Они помолчали, задумавшись.
— Сергей-то твой, — сказал Косырев, — на биологический собирается.
— Да-да, — откликнулся Евстигнеев. — Ты бы, профессор, право... Помог бы ему. — И быстро сжал локоть Косырева. — По заслугам, конечно.
— Так ты не знаешь, кто его отец?
Евстигнеев убрал руку, откинулся.
— Что ты, ей-богу!
Он прямодушно усмехнулся, но Косырев не отводил пронизывающего взгляда, и Евстигнеев тоже сощурился вопросительно. Косырев поторопился смягчить.
— А у меня, Ваня, сюрприз.
— Какой такой?
— Это потом. Оч-чень интересный.
— Ну тебя к черту, интриган. Ему как на духу, а он сыщиком, выискивает что-то. Испортил музыку. Лучше пойду посмотрю, какие дела на кухне.

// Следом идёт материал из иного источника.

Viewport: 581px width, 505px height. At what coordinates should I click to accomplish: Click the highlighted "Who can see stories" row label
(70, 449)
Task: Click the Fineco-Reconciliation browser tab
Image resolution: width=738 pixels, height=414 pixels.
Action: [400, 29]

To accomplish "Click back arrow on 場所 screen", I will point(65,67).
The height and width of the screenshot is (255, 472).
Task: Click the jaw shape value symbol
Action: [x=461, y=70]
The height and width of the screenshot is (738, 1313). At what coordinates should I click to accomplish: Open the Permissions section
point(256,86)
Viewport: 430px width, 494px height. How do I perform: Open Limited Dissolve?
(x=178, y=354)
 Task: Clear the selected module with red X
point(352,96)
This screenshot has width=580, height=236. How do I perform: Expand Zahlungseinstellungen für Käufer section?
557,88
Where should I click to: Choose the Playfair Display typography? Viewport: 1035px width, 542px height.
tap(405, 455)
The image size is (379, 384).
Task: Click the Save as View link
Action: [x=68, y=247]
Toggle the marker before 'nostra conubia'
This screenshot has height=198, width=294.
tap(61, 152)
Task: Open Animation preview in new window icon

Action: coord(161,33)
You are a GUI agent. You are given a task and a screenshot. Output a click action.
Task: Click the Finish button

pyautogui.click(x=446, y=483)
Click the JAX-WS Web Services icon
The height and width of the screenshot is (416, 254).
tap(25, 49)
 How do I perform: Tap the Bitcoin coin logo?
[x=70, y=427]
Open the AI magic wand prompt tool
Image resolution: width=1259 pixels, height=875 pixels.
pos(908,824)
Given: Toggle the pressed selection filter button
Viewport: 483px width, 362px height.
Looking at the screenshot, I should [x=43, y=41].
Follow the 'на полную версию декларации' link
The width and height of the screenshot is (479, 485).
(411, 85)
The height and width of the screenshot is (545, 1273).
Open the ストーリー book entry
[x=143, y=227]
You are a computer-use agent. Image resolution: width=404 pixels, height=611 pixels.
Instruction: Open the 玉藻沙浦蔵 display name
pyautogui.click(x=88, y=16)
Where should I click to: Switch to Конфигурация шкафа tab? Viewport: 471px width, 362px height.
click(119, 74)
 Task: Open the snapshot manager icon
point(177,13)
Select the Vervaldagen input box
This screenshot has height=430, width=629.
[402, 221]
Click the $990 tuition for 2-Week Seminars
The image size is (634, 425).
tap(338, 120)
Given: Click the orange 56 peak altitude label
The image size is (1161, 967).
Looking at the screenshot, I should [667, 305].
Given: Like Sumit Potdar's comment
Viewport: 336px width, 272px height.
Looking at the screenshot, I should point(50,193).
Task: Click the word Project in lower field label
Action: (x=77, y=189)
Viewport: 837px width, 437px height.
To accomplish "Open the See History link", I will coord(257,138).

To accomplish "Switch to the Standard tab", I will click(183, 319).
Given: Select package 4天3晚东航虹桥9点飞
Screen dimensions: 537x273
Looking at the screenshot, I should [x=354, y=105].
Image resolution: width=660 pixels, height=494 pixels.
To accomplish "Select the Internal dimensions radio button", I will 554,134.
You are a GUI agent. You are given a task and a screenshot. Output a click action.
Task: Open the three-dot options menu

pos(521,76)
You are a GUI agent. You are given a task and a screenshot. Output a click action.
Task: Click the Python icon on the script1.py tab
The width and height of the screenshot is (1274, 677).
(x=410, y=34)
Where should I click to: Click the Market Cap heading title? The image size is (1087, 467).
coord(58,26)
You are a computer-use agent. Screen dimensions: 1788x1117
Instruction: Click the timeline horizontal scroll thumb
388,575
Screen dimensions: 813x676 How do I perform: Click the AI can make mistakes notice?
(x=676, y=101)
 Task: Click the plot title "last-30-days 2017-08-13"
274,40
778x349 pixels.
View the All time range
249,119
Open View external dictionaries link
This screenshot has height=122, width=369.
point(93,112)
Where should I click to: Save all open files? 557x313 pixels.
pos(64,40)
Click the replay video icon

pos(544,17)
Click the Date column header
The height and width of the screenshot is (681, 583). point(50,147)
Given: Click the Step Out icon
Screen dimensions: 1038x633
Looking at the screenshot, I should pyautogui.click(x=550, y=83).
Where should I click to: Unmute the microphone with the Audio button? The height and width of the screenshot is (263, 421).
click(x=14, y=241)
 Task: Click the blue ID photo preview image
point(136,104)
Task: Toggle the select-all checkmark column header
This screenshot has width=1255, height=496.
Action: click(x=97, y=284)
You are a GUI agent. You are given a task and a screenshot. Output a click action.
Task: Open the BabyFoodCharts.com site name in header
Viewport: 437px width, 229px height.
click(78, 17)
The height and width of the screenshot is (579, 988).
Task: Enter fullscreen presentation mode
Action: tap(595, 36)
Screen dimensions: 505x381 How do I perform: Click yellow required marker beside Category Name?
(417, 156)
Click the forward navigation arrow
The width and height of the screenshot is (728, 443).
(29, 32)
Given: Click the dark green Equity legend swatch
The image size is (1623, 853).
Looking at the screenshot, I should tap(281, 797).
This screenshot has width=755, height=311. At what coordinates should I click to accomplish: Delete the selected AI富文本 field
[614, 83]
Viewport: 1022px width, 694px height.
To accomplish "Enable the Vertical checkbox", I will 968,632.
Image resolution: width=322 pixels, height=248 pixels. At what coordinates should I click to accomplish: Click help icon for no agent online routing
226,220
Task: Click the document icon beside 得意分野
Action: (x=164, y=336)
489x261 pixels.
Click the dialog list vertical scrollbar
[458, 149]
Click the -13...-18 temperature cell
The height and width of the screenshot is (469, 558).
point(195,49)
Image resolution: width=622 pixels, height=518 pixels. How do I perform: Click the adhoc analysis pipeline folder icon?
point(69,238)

Оставшись один, Косырев облегченно встал. Не так-то прост и прямолинеен Иван, как показалось сначала. Висели линогравюры: на одной Михайловский замок в переплете голых ветвей, объемно, двупланово; на другой — осенний пейзаж в желтой листве, речка, дорога, по которой мчался автобус. Неплохо. Над головой звякнули подвески незажженной люстры. Второй раз ворохнулось в этом разговоре, после Марь Васильны, отстраненное, ждавшее решения. Поучительно с ним говорить и хотелось еще, был один насущный вопрос, а вот начнется ужин...
— Запарка, брат, на кухне, дочка тоже включилась. Часок подождем. Анечка! Мы в кабинете!
В кабинете оказалось еще душнее, хотя финские без форточек окна, выходившие внутрь двора, были приоткрыты. На призрачном свету дрожал циркулирующий воздух. Евстигнеев зажег торшер сбоку письменного стола. Все стены были заставлены книгами, пестрели корешками собраний сочинений.